What is reward based crowdfunding?
First off let’s look at what ‘crowdfunding’ has been in Australia up until this point. Before equity crowdfunding was released a few months ago, all crowdfunding completed in Australia was reward-based crowdfunding.
In reward-based crowdfunding, people back your campaign with a monetary donation and receive something in return, usually in the form of a gift. It’s almost like pre-selling something. It’s a one off transaction between the campaign backer and the company they are supporting.
Back in 2015, Dan, Eddie and Govs used this traditional form of crowdfunding via the Pozible platform, to help us raise some of the necessary capital to build the original Black Hops Brewery. At the time we were the first brewery in Australia to use a crowdfunding campaign to launch a brewery. We hit our $10,000 target in the first day and ultimately raised just under $18,000. We gave our backers rewards such as beer (surprise surprise!), books and shirts. The campaign backer shirts were called ‘OG’ shirts and were exclusive. If you see someone wearing a shirt that says ‘Black Hops OG’ they are an original Black Hops crowdfunding backer from late 2015 / early 2016! We still see them regularly in the HQ taproom.

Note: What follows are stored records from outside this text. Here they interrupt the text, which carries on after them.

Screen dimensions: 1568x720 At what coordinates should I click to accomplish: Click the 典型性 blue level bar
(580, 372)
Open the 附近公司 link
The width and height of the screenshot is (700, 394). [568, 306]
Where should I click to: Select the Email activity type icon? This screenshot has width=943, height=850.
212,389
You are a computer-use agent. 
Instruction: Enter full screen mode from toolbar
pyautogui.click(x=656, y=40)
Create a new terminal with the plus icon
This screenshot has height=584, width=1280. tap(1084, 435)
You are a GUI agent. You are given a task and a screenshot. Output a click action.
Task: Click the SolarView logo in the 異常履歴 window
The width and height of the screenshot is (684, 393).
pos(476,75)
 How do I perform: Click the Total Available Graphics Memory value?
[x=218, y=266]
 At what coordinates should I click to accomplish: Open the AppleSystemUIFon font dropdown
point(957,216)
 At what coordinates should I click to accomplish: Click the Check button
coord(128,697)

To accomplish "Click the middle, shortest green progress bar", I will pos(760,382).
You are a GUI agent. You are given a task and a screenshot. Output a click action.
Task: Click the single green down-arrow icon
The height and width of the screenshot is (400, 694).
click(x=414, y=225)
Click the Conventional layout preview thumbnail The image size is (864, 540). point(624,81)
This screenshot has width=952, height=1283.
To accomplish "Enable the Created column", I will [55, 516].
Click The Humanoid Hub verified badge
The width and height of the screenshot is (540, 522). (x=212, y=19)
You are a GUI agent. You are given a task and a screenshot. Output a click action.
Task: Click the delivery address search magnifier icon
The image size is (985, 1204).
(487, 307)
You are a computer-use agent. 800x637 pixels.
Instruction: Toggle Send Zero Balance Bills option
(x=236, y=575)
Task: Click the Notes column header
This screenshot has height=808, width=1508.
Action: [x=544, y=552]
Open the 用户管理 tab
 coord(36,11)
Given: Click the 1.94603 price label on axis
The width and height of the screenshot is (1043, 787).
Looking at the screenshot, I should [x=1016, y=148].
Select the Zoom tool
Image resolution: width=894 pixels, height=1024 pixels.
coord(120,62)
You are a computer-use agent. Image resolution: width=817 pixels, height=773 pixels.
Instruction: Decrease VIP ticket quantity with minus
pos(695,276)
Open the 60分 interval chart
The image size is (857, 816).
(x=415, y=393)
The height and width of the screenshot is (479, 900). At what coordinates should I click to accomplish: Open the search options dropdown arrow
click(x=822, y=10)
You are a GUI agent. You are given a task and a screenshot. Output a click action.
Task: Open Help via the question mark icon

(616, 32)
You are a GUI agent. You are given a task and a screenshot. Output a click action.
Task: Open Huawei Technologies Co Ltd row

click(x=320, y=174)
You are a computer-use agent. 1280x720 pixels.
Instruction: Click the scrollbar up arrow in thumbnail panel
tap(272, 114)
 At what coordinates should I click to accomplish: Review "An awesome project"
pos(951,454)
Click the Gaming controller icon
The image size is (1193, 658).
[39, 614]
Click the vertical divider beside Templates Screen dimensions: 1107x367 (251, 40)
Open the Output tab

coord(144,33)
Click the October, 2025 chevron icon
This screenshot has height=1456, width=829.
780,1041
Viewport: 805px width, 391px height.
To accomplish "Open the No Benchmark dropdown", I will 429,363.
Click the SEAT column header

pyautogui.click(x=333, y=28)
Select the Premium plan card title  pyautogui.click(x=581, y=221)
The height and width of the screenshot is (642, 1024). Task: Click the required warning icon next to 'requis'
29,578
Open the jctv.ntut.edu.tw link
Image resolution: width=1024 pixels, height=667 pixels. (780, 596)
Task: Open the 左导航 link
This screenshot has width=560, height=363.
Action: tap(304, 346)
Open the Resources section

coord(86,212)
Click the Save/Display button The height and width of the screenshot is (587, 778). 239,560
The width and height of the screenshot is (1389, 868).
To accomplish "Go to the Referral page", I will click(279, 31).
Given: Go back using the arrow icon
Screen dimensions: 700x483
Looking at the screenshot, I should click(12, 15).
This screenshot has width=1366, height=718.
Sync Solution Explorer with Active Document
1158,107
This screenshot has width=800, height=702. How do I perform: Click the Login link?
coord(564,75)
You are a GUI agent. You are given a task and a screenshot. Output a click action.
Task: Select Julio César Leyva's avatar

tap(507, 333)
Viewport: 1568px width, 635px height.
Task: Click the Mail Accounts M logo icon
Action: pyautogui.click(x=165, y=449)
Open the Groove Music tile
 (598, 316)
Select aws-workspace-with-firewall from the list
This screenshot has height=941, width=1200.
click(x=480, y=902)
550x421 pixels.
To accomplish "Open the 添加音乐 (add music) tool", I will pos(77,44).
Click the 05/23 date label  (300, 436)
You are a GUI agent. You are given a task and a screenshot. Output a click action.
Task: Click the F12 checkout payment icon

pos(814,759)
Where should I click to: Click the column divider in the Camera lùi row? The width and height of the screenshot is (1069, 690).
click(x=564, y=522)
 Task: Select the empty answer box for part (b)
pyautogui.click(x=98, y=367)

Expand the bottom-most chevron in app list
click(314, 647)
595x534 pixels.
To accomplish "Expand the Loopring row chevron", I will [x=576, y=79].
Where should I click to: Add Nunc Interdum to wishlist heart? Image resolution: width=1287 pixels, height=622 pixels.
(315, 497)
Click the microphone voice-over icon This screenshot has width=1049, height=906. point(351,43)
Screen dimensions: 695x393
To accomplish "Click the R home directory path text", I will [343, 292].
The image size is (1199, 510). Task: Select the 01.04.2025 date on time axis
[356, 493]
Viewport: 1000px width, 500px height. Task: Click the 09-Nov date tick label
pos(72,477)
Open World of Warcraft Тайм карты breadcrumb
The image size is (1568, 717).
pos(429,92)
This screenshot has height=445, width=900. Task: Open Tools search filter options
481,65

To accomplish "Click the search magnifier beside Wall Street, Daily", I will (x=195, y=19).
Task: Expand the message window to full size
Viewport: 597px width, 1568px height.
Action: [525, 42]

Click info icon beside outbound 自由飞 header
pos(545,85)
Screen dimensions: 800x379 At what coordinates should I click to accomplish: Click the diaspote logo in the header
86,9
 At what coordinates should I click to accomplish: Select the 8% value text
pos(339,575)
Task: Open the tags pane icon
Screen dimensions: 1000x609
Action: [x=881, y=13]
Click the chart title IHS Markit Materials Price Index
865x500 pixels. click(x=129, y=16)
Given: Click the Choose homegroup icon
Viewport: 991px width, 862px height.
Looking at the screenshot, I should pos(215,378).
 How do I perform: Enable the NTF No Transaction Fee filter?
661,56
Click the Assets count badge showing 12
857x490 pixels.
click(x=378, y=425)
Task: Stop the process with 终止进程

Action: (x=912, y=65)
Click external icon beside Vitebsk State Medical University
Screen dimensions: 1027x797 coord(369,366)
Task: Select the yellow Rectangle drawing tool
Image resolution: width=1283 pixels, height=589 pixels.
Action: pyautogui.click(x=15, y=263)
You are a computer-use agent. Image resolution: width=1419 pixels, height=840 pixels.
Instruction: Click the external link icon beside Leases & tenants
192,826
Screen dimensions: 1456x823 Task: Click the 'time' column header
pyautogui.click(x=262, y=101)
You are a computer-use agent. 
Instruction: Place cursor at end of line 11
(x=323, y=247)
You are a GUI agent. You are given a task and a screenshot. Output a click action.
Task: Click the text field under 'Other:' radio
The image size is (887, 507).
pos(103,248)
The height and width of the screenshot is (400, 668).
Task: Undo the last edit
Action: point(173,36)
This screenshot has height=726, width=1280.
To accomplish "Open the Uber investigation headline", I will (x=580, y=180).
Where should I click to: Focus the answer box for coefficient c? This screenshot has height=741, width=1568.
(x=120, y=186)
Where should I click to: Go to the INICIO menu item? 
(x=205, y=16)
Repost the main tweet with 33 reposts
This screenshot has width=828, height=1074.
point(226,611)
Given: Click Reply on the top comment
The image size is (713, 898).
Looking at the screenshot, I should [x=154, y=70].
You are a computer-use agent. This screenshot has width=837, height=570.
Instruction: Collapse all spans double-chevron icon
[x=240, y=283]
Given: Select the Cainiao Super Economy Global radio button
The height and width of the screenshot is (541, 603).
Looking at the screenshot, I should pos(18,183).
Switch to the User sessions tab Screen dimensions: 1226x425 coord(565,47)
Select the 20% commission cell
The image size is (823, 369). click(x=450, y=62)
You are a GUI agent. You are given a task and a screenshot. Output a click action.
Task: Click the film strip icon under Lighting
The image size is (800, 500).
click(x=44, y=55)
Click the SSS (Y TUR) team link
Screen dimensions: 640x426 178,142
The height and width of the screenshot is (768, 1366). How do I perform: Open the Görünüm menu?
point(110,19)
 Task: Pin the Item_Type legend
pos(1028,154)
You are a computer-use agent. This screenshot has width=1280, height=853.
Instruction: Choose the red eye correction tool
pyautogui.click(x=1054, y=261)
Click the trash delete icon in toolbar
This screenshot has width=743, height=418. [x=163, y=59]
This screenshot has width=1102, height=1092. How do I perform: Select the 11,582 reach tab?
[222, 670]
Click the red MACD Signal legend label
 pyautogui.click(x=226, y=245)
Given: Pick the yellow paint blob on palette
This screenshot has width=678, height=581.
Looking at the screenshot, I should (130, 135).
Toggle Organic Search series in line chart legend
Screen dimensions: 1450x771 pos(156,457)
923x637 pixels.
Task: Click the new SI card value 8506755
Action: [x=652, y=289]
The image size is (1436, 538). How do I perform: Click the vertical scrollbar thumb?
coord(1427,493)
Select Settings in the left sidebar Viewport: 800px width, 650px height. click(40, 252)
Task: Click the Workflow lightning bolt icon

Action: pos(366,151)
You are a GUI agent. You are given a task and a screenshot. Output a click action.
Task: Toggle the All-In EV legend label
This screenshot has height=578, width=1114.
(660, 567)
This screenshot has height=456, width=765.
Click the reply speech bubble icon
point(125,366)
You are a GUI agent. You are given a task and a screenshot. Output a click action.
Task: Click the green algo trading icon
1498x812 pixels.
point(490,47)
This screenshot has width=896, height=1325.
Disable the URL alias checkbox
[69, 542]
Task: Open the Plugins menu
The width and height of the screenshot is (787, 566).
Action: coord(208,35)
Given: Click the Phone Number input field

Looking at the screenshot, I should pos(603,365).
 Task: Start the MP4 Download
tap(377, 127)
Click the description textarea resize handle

We talked about the crowdfunding campaign in detail in our Operation Brewery book and the following articles:
Reward-based crowdfunding was great for us and it enabled us to get the final funds needed to open our brewery. However there are some downsides for a business like ours. Fulfilling rewards can be expensive and time consuming. It’s more of a pre-sale than an investment raise. There’s also a financial limit to how much someone will put in for products and merch.
For a larger financial raise, equity crowdfunding offers something a lot more compelling. And for us, being right in the middle of building a second brewery it’s the option we’ve decided to go with to help us get the final funds to make it happen.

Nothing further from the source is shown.